▸ Given instruction:
Rewrite the records from the start through the line containing "will (249, 118).", changing "watermark" to "logo" and leaving everything else as is.

▸ The records:
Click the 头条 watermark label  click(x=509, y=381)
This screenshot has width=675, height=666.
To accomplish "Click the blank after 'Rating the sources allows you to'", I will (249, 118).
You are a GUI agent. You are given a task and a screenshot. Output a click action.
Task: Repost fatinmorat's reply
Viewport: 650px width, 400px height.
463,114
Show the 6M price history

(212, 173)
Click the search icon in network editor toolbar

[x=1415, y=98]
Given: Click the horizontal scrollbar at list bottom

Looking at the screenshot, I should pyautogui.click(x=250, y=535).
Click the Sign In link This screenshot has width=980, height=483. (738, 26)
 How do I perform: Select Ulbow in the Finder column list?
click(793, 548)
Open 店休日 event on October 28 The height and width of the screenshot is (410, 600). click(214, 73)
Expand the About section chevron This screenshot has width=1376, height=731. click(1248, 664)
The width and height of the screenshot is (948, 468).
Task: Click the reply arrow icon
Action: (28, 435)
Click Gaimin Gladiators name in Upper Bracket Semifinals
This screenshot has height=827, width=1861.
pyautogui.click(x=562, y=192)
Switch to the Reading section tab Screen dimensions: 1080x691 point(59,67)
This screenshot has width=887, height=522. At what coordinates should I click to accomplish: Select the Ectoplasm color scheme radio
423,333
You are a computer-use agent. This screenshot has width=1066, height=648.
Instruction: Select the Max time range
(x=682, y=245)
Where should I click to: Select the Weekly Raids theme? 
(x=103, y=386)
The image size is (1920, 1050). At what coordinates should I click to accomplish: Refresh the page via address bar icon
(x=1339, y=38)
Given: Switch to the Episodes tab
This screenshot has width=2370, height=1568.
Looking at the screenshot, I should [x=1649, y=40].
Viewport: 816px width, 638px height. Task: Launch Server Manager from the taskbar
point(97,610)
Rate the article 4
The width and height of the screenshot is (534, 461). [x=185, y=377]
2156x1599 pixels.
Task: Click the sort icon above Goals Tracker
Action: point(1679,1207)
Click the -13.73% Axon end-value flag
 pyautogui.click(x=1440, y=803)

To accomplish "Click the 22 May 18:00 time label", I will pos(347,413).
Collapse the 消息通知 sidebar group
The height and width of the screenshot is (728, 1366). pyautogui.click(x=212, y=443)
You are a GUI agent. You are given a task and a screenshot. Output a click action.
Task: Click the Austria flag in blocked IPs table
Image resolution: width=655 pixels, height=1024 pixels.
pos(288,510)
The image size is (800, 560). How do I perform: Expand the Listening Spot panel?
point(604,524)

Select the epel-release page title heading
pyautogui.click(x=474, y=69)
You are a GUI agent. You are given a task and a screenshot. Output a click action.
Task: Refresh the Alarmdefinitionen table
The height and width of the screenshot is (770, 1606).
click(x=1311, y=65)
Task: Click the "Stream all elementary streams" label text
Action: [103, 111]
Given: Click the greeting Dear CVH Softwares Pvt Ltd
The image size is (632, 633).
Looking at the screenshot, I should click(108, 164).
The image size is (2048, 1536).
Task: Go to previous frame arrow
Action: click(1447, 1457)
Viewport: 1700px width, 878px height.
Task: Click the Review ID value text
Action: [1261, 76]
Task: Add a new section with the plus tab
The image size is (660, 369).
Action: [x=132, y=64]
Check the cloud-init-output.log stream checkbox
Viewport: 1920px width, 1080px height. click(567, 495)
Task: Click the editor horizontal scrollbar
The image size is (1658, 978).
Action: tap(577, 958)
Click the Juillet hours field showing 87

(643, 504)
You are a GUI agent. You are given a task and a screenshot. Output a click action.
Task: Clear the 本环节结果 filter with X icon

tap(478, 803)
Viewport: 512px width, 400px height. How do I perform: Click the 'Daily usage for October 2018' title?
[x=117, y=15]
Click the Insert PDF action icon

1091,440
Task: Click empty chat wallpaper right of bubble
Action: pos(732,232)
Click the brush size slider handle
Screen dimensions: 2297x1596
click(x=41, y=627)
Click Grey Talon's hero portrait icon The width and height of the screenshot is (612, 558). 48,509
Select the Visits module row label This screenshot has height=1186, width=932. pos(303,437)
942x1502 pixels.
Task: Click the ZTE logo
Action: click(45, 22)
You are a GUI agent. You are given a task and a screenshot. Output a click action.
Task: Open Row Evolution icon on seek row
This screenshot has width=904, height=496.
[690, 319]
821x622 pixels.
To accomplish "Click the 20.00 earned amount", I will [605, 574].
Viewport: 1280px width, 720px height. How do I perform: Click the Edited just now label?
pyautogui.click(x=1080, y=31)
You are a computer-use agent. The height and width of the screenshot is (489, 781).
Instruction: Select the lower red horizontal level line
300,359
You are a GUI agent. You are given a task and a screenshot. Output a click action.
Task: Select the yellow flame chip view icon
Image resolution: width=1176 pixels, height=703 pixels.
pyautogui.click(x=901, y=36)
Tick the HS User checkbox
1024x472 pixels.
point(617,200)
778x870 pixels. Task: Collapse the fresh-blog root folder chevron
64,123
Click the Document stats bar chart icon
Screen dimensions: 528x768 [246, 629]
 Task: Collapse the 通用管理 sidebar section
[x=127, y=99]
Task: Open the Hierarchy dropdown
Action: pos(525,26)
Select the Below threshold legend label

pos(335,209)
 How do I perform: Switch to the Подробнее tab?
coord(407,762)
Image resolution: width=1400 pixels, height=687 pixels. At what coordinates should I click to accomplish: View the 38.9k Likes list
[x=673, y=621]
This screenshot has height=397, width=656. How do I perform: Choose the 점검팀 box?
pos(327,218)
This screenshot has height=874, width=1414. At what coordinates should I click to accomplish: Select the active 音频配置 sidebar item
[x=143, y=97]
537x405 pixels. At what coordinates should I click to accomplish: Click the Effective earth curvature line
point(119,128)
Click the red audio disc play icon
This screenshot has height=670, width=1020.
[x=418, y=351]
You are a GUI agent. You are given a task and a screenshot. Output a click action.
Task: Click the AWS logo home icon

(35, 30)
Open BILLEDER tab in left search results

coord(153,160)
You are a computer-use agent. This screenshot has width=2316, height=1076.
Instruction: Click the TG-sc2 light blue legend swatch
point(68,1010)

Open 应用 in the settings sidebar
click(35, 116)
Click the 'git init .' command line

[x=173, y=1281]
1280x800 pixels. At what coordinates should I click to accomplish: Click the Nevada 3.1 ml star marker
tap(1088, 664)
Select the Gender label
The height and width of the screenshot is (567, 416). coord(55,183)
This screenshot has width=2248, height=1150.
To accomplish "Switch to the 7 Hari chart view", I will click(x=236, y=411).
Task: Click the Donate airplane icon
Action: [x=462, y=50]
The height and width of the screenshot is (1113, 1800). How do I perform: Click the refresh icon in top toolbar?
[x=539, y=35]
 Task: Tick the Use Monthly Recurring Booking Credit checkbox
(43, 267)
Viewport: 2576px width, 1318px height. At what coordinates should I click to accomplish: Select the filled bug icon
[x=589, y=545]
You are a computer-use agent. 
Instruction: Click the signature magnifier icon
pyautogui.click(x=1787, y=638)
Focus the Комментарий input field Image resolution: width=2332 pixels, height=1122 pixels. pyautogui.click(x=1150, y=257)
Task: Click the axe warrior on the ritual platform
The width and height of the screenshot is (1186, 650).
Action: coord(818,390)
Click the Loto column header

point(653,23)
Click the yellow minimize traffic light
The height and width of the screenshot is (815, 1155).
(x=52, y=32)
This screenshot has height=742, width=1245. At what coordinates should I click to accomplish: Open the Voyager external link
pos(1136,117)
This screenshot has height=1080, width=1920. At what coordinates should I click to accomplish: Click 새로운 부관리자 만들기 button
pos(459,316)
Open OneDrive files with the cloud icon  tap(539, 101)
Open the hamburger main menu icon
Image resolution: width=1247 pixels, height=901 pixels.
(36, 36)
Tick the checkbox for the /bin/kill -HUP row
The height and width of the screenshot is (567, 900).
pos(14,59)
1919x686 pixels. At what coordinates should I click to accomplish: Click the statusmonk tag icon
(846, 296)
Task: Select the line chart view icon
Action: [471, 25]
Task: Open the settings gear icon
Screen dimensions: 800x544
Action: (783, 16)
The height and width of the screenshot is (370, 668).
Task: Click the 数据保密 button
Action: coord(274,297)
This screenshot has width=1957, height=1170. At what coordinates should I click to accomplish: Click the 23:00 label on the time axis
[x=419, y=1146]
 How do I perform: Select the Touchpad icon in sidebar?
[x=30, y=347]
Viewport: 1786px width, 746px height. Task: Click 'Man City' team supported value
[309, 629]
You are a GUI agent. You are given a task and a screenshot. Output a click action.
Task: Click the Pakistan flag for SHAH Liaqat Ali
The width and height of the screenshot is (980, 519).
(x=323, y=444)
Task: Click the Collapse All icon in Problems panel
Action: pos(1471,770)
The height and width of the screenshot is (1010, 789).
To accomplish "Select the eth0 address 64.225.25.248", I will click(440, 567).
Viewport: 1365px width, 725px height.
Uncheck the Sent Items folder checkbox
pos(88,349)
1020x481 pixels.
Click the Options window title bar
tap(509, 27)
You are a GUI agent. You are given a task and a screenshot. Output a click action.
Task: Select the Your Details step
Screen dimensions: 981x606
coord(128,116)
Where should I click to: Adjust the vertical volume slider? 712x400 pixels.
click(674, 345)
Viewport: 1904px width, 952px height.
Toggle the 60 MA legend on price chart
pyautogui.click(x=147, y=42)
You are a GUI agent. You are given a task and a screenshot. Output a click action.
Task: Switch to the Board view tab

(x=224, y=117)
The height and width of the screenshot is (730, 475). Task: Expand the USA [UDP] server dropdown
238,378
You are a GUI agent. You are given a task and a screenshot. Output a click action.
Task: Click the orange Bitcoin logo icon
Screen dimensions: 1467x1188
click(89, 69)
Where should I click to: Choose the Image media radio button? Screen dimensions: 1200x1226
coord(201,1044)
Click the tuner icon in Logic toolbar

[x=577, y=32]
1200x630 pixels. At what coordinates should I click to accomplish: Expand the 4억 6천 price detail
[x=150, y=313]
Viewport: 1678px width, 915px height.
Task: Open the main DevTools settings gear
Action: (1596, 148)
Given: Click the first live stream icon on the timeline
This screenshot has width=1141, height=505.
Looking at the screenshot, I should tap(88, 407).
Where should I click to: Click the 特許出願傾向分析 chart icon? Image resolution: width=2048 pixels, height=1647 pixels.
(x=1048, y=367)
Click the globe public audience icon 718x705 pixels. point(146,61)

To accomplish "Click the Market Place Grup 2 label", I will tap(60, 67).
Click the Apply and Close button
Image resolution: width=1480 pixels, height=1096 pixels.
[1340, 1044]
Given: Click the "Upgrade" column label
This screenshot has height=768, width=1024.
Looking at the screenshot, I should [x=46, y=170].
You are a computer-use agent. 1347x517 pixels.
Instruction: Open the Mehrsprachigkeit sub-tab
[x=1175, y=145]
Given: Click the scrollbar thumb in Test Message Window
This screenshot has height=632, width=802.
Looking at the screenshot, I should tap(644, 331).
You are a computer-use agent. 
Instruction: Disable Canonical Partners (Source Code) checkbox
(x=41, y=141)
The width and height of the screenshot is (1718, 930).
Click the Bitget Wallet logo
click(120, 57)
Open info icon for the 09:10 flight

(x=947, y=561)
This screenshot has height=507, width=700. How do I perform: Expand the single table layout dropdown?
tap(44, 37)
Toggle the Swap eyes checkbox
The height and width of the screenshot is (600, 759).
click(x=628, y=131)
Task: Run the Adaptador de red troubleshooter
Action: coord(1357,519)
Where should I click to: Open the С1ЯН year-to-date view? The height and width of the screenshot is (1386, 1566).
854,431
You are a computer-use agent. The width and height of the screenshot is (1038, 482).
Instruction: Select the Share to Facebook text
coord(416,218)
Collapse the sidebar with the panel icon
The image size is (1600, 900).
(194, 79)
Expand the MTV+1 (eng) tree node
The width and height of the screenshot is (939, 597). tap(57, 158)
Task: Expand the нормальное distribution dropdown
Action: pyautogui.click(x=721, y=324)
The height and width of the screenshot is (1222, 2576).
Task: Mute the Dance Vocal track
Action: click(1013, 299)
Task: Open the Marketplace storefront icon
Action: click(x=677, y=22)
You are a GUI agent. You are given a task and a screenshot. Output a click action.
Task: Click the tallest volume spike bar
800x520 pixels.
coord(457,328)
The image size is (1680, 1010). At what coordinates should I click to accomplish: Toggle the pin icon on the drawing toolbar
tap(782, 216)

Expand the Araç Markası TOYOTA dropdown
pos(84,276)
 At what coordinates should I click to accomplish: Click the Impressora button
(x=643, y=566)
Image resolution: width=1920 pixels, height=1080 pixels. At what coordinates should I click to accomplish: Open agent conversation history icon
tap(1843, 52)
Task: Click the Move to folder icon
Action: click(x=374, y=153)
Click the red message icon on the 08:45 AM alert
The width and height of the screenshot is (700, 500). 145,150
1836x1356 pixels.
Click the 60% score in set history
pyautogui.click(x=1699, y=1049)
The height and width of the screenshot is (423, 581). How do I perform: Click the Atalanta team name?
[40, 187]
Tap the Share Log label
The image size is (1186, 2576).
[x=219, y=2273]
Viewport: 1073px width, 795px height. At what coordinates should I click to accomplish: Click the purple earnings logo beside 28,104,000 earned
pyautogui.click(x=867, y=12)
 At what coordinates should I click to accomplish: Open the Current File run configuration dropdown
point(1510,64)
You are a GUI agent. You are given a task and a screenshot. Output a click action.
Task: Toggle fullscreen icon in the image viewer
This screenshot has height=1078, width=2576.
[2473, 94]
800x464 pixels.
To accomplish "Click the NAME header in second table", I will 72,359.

▸ Exercise output:
Click the 头条 logo label  click(x=509, y=381)
This screenshot has width=675, height=666.
To accomplish "Click the blank after 'Rating the sources allows you to'", I will (249, 118).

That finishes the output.